Y aura-t-il un effet ‘Saint-Brieuc’ pour l’industrie électrique offshore ?

Le gouvernement marcherait-il sur des oeufs à la suite des diverses mésaventures subies par le projet d’usine électrique offshore de Saint-Brieuc, ou de débats houleux dans la région d’Oléron ? En tout cas cela ne transparait pas dans les annonces pour le prochain appel d’offres de l’éolien offshore français : les prochains sites concernés par le développement de l’énergie électrique marine sont (1) le large de la Normandie entre Etretat et Barfleur, (2) le sud Bretagne, avec la région de Belle-Ile, le centre Gascogne avec le parc d’Oléron, et deux sites du golfe du Lion, officiellement pas encore définis. Pour l’implantation proche de Belle-Ile, et celles de Méditerranée, il s’agirait de la modalité ‘éolien flottant’, adaptée à des eaux plus profondes que le ‘posé’.

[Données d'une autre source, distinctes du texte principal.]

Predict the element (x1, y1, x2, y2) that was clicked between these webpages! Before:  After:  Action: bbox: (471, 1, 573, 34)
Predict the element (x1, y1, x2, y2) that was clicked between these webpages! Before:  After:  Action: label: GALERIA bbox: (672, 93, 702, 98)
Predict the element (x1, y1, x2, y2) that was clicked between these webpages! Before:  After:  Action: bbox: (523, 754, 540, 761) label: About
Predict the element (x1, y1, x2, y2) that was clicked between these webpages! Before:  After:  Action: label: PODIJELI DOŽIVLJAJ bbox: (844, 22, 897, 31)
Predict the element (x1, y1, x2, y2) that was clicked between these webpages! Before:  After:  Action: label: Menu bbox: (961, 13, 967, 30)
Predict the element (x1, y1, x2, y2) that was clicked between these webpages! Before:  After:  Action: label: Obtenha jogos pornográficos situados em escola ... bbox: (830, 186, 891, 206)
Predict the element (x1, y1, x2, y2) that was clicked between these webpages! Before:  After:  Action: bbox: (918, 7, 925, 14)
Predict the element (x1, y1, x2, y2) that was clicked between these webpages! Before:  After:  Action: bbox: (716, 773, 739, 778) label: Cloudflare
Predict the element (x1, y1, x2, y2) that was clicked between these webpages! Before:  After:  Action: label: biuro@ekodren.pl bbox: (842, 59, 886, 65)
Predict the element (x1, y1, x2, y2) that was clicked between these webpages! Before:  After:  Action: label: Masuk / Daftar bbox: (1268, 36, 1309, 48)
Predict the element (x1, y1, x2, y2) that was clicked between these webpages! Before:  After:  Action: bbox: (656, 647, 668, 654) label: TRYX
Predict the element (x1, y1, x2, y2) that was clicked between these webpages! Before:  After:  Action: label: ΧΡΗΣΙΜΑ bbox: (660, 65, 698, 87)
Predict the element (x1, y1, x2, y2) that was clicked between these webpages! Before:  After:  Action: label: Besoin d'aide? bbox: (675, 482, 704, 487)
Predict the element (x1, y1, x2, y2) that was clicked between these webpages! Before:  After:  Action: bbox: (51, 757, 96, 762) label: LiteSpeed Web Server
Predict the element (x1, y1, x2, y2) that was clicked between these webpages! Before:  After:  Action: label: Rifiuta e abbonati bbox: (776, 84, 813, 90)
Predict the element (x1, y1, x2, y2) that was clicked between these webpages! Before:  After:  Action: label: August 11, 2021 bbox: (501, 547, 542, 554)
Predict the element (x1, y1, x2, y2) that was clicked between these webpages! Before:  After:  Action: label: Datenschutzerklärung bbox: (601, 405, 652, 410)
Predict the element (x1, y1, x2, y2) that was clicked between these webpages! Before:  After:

Demandez le programme ! La prévision actuelle gouvernementale pour de l’électricité avant 2030. Attention toutes les installations ne sont pas à leur place exacte (source : ministère de la transition …)

Quels sont les éléments intervenus depuis notre dernier article sur le sujet, au printemps dernier ? Tout d’abord, nous sommes entrés dans une période pré-électorale, celle où les candidats tentent d’être consensuels … quoi de plus consensuel que le BIEN de la planète, avec une énergie ‘propre’, ‘illimitée’, et bien sûr ‘pas chère’ ? Et patatras, voilà qu’un, deux, … , candidats affichent une position non anti-nucléaire, et même parfois, anti-éolien ! Le nucléaire, de vilain canard boiteux et honteux, redevient un candidat plausible de l’avenir énergétique du pays. Un rapport officiel établit même que son coût reste compétitif, malgré la gabegie de l’EPR de Flamanville.

Entre Barfleur et Etretat, le paysage marin sera dominé par des pylônes bien plus hauts que les falaises réputées (source : www.eoliennesenmer.fr)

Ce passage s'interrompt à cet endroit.